* Task objective *
Render the rows from the line with "At what coordinates" up to and including the last line of the rows as a numbered list. Skip blank lines and leave out the pictures.
━━━ Data lines ━━━
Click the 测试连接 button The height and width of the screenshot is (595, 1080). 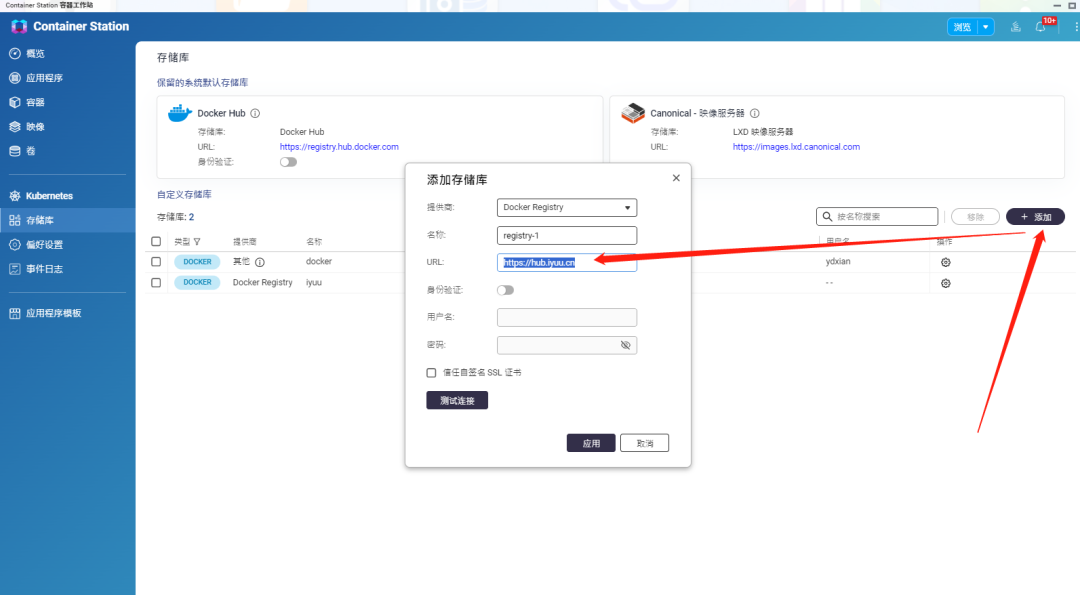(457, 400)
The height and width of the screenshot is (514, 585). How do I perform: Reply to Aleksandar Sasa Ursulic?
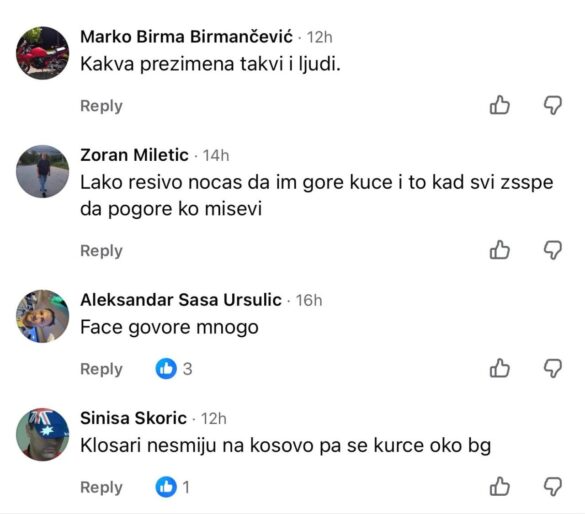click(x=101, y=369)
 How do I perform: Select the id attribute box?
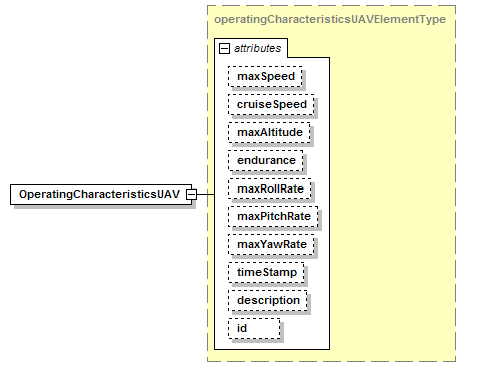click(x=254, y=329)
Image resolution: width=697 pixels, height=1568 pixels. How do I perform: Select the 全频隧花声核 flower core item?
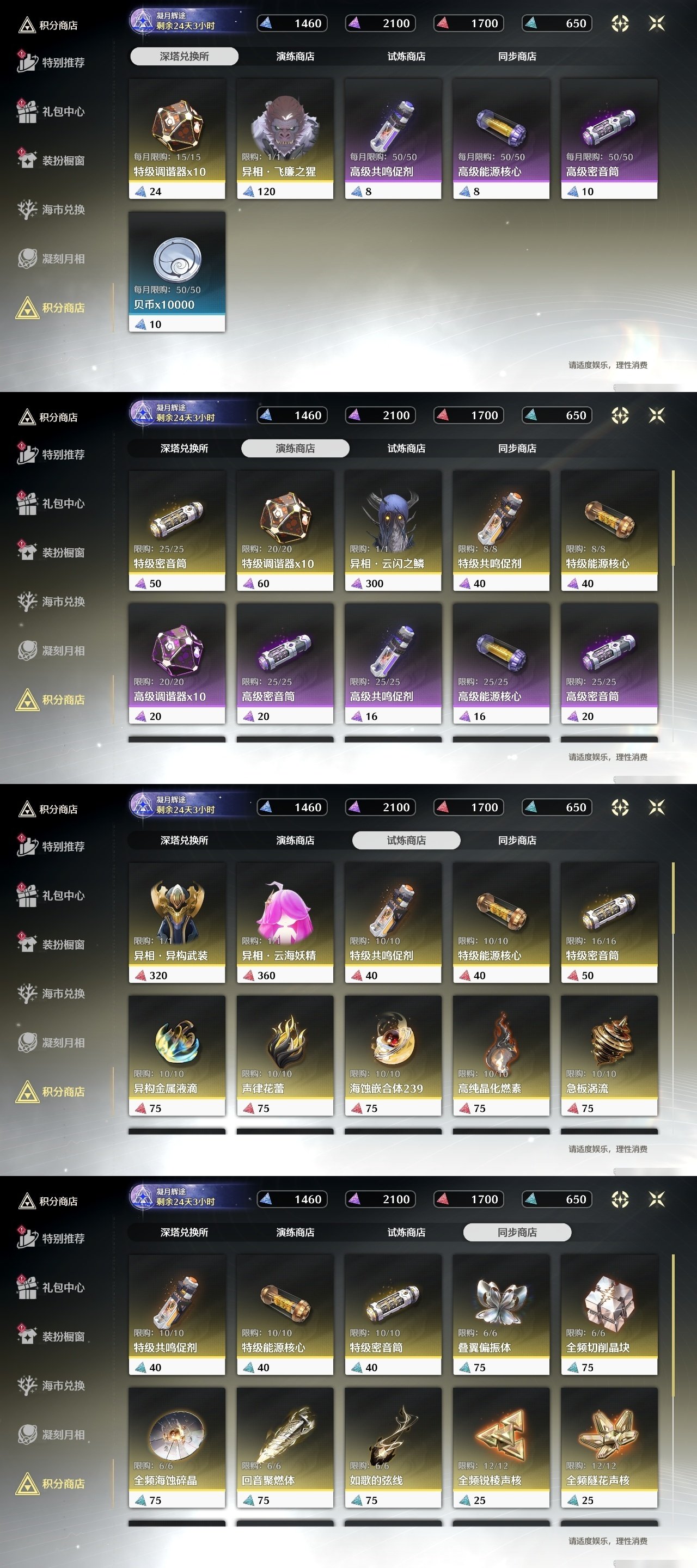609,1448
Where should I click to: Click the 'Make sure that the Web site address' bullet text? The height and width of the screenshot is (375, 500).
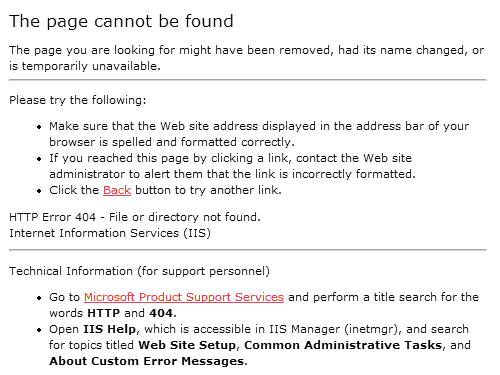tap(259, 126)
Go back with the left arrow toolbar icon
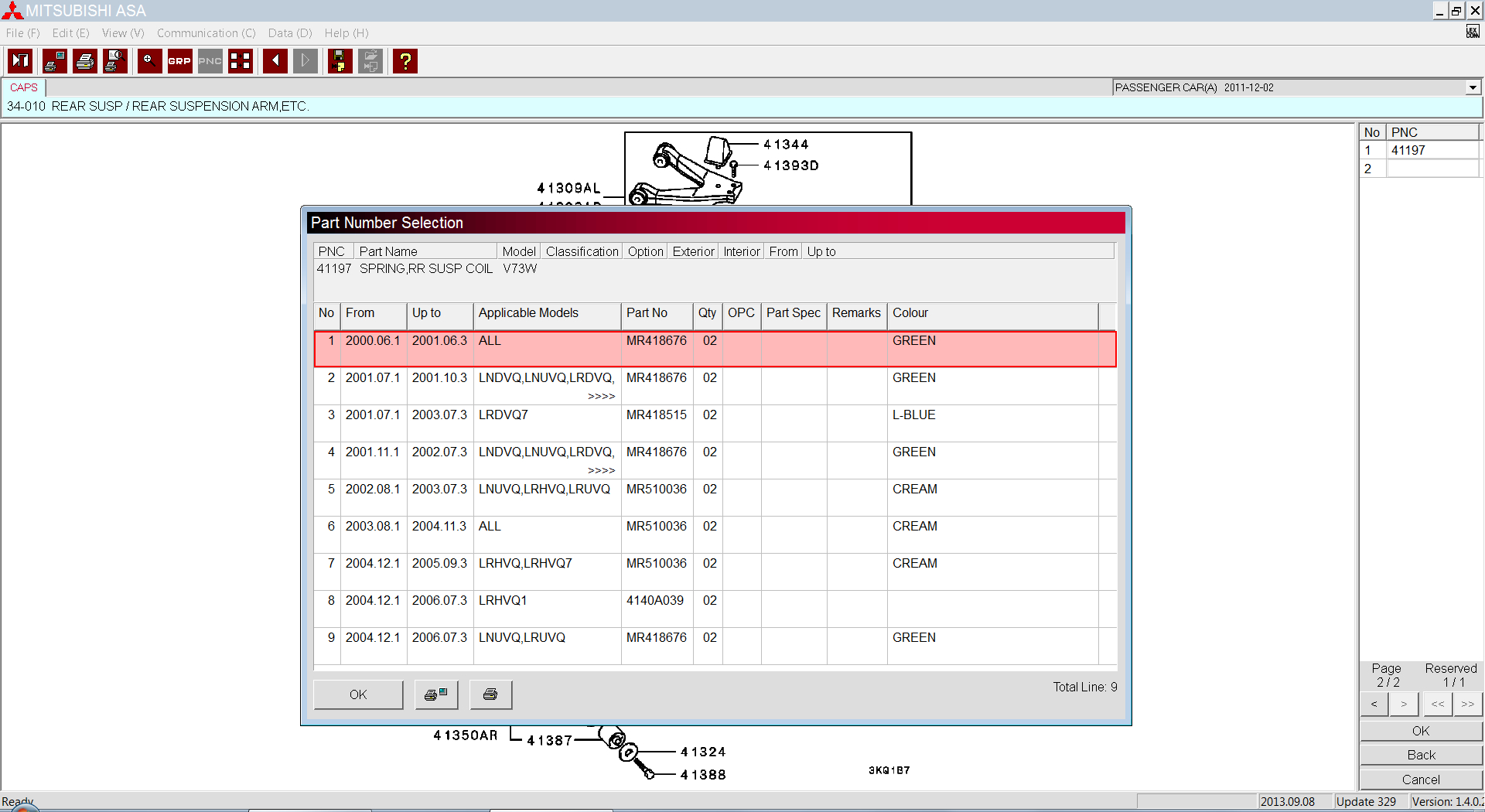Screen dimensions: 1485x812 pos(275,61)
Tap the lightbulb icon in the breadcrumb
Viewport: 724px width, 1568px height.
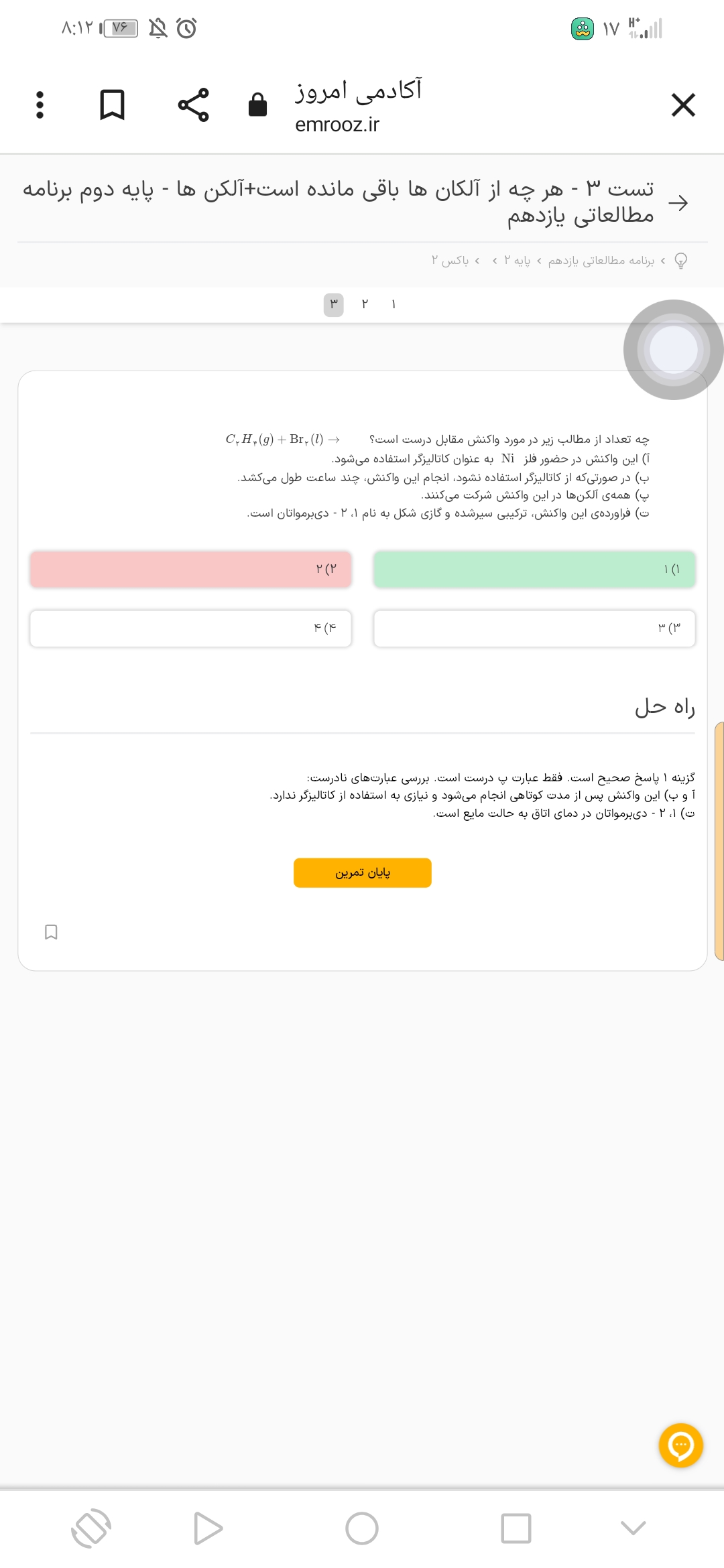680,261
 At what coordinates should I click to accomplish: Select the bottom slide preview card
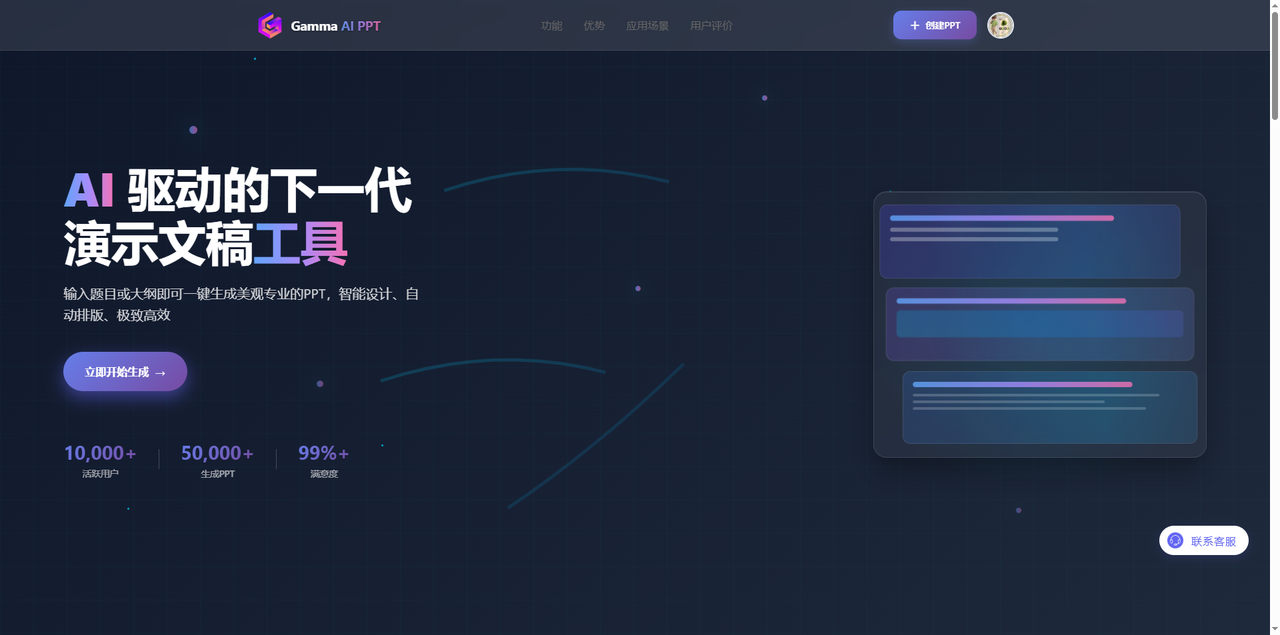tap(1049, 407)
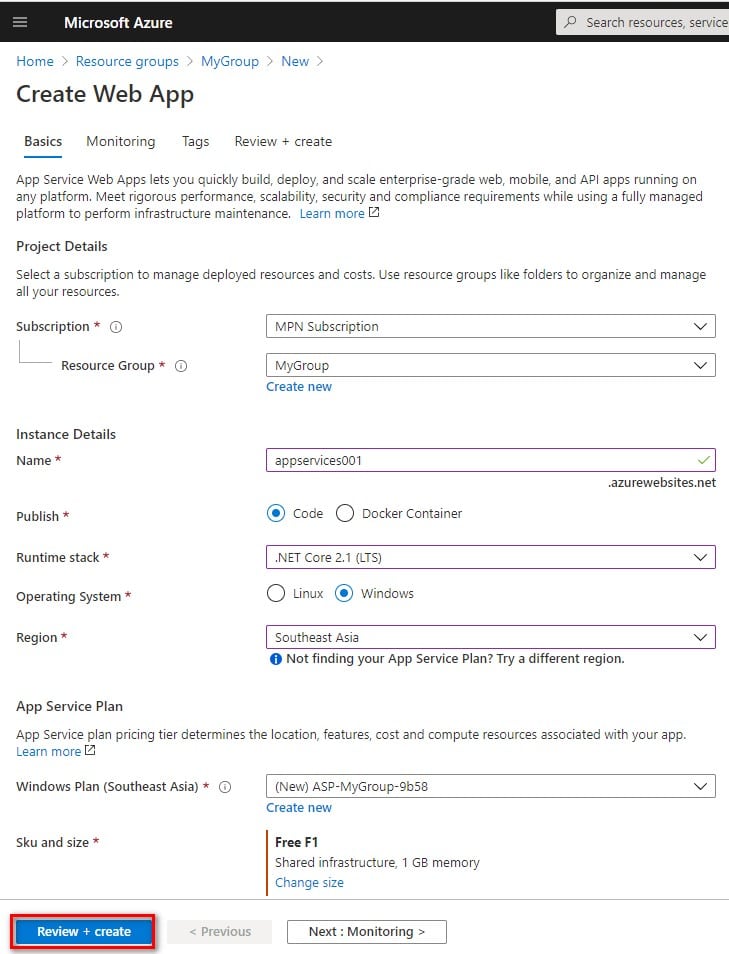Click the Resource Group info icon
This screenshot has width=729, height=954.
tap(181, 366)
━━━
* Problem solution *
1.  At what coordinates should I click to accomplish: Select the bottom slide preview card
2. tap(1049, 407)
3. Click the Resource Group info icon
4. This screenshot has width=729, height=954.
5. tap(181, 366)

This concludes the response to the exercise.